In addition, pursuant to Rule 429 under the Securities Act of 1933, the Prospectus referred to herein also relates to Regal Beloit Corporation’s Registration Statement on Form S-8 filed with the Securities and Exchange Commission on November 12, 2008 (Reg. No. 333-155298).
PART I
INFORMATION REQUIRED IN THE SECTION 10(a) PROSPECTUS
The purpose of this Registration Statement is to register 500,000 additional shares of Common Stock, $0.01 par value per share of Regal Beloit Corporation (the “Company”) in connection with the Regal Beloit Corporation Retirement Savings Plan (the “Plan”).
Pursuant to General Instruction E of Form S-8, the contents of the Company’s Registration Statement on Form S-8 filed with the Securities and Exchange Commission (the “Commission”) on November 12, 2008 (Reg. No. 333-155298), including the documents incorporated by reference therein, are incorporated by reference into this Registration Statement.
PART II
INFORMATION REQUIRED IN THE REGISTRATION STATEMENT
Item 8. Exhibits.
The exhibits filed herewith or incorporated herein by reference are set forth in the attached Exhibit Index.

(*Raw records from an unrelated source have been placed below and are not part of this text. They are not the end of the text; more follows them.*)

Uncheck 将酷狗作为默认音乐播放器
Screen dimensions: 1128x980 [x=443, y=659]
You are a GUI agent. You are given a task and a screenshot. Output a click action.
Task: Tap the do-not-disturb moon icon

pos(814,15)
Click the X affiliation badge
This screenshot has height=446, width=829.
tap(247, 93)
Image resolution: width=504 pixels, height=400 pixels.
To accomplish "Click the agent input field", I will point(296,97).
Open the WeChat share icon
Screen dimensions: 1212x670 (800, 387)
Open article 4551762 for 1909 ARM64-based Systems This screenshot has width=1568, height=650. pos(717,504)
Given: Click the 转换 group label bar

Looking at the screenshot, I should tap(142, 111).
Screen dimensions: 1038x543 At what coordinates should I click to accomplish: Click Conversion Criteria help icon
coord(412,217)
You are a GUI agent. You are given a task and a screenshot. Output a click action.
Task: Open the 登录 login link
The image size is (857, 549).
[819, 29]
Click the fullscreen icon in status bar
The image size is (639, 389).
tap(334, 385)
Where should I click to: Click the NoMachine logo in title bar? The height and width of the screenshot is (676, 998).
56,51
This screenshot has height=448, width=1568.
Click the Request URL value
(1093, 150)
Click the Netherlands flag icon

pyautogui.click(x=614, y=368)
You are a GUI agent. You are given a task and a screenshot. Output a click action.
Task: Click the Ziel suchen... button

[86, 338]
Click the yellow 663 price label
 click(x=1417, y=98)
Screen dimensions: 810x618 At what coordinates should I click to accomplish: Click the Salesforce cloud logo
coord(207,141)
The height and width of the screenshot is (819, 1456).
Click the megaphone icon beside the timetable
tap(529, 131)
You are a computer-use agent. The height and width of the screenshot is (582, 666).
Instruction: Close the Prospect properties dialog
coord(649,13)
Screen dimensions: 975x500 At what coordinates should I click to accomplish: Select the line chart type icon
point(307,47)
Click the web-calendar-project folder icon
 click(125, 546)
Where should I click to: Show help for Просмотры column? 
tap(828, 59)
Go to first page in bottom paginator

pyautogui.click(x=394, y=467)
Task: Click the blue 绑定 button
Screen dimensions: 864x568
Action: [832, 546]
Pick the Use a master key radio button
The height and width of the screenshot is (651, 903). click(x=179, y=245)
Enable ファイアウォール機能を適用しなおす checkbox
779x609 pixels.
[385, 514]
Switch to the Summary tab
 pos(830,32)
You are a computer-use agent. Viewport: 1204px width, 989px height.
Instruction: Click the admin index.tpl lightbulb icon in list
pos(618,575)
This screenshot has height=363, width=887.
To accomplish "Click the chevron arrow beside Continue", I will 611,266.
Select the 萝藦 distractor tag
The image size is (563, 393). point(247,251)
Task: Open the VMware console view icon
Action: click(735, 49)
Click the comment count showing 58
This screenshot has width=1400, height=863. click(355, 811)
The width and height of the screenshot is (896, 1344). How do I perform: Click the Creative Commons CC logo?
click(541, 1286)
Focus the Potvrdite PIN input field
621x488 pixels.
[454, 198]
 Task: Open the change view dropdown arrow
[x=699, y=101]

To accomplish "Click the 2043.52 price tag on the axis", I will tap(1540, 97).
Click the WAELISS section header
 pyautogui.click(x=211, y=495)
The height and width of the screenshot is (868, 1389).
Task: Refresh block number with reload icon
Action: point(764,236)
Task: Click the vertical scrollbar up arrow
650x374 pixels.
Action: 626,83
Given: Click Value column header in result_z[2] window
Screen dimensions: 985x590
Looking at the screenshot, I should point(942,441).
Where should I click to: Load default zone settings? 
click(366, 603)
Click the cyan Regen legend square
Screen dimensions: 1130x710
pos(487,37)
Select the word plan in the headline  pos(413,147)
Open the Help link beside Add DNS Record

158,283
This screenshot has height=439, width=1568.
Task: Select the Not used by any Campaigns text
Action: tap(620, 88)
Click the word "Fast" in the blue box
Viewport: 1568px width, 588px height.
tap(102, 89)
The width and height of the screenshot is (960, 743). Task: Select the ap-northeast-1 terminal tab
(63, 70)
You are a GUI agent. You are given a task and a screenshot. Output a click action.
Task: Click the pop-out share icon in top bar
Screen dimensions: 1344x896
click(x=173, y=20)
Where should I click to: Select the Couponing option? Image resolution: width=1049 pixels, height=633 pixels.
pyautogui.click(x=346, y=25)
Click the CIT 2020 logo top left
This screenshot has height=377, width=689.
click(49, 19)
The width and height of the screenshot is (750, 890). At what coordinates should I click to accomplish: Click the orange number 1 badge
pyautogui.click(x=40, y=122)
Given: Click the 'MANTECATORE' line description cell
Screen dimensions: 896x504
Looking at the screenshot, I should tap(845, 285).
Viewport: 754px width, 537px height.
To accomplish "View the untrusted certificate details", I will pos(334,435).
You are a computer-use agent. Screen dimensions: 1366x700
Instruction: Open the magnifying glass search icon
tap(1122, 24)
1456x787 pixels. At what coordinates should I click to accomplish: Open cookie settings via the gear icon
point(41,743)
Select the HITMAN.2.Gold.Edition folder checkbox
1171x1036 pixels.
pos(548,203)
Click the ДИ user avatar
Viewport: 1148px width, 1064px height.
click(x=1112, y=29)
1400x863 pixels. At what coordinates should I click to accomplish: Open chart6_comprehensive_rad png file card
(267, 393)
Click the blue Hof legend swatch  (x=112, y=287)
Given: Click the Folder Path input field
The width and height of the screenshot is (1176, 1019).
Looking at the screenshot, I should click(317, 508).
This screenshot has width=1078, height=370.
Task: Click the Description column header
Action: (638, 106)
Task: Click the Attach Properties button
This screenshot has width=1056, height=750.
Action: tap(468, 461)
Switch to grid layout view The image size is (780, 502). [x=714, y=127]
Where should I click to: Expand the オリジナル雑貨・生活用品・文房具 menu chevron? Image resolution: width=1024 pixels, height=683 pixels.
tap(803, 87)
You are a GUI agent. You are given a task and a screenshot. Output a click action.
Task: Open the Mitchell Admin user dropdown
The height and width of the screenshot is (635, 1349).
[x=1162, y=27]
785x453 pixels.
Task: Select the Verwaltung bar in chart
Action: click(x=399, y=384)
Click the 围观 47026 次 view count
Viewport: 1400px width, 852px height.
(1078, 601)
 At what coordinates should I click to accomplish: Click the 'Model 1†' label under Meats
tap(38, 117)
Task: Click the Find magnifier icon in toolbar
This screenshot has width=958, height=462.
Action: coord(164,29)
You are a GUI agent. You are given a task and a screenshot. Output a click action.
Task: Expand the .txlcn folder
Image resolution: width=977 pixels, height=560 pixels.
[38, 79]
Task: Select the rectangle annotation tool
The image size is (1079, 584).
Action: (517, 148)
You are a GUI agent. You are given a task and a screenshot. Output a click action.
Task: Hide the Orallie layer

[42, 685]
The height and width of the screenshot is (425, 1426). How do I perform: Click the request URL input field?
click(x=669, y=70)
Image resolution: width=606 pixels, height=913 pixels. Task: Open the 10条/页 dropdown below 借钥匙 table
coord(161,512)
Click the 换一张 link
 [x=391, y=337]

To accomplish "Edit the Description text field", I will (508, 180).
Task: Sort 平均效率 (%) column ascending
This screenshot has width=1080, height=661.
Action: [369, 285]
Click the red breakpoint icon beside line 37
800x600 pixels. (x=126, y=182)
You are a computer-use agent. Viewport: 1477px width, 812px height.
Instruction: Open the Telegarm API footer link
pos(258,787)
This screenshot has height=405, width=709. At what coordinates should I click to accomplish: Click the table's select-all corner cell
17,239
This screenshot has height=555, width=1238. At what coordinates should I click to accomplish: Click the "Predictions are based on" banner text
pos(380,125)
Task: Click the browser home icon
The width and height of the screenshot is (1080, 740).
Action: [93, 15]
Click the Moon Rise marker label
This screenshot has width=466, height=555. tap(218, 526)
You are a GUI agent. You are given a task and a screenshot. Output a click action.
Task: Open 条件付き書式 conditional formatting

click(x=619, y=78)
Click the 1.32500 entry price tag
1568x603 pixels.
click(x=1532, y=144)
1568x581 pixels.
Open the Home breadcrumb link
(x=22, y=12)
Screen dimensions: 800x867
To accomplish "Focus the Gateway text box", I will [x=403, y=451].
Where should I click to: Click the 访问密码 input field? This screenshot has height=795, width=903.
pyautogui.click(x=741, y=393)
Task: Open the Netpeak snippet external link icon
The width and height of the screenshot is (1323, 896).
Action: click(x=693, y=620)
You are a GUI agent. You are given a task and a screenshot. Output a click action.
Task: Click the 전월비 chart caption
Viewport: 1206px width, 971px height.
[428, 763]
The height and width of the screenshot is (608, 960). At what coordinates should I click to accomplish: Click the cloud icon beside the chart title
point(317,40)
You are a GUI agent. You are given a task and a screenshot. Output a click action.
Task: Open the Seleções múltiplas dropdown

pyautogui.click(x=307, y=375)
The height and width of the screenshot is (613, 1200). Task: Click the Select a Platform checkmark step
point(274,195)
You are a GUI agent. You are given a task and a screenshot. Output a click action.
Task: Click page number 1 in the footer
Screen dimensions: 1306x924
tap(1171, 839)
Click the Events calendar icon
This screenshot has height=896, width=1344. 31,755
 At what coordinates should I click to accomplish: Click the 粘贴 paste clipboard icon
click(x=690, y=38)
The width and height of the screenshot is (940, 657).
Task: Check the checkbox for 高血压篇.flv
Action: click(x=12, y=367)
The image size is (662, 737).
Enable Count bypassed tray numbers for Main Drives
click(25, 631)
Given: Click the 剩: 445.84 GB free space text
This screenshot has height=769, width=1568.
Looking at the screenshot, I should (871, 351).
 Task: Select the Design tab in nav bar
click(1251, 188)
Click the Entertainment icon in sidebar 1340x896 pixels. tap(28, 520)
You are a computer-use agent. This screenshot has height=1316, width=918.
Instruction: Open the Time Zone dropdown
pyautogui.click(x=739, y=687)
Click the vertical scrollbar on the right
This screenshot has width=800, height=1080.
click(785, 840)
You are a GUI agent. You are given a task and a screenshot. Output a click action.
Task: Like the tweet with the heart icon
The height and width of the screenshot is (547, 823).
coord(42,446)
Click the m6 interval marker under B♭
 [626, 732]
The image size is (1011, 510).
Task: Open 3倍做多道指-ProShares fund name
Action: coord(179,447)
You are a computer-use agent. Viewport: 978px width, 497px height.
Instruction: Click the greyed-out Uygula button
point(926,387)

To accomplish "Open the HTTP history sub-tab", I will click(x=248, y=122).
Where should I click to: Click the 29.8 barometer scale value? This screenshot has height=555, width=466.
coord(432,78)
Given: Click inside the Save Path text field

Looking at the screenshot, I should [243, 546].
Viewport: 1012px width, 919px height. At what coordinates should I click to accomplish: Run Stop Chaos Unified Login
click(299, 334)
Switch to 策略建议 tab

The undersigned registrant hereby undertakes that it has submitted the Plan, and any amendment thereto, to the Internal Revenue Service in a timely manner and has made or will make all changes required by the Internal Revenue Service in order to continue the qualification of the Plan under Section 401 of the Internal Revenue Code of 1986, as amended.
Item 9. Undertakings.
(a) The undersigned Registrant hereby undertakes:
(1) To file, during any period in which offers or sales are being made, a post-effective amendment to this Registration Statement:
(i) To include any prospectus required by Section 10(a)(3) of the Securities Act of 1933;
(ii) To reflect in the prospectus any facts or events arising after the effective date of the Registration Statement (or the most recent post-effective amendment thereof) which, individually or in the aggregate, represent a fundamental change in the information set forth in the Registration Statement. Notwithstanding the foregoing, any increase or decrease in volume of securities offered (if the total dollar value of securities offered would not exceed that which was registered) and any deviation from the low or high end of the estimated maximum offering range may be reflected in the form of prospectus filed with the Commission pursuant to Rule 424(b) of Securities Act if, in the aggregate, the changes in volume and price represent no more than 20% change in the maximum aggregate offering price set forth in the “Calculation of Registration Fee” table in the effective registration statement; and
(iii) To include any material information with respect to the plan of distribution not previously disclosed in the Registration Statement or any material change to such information in the Registration Statement;
provided, however, that paragraphs (a)(1)(i) and (a)(1)(ii) do not apply if the information required to be included in a post-effective amendment by those paragraphs is contained in periodic reports filed with or furnished to the Commission by the Registrant pursuant to Section 13 or Section 15(d) of the Securities Exchange Act of 1934 that are incorporated by reference in the Registration Statement.
(2) That, for the purpose of determining any liability under the Securities Act of 1933, each such post-effective amendment shall be deemed to be a new registration statement relating to the securities offered herein, and the offering of such securities at that time shall be deemed to be the initial bona fide offering thereof.
(3) To remove from registration by means of a post-effective amendment any of the securities being registered which remain unsold at the termination of the offering.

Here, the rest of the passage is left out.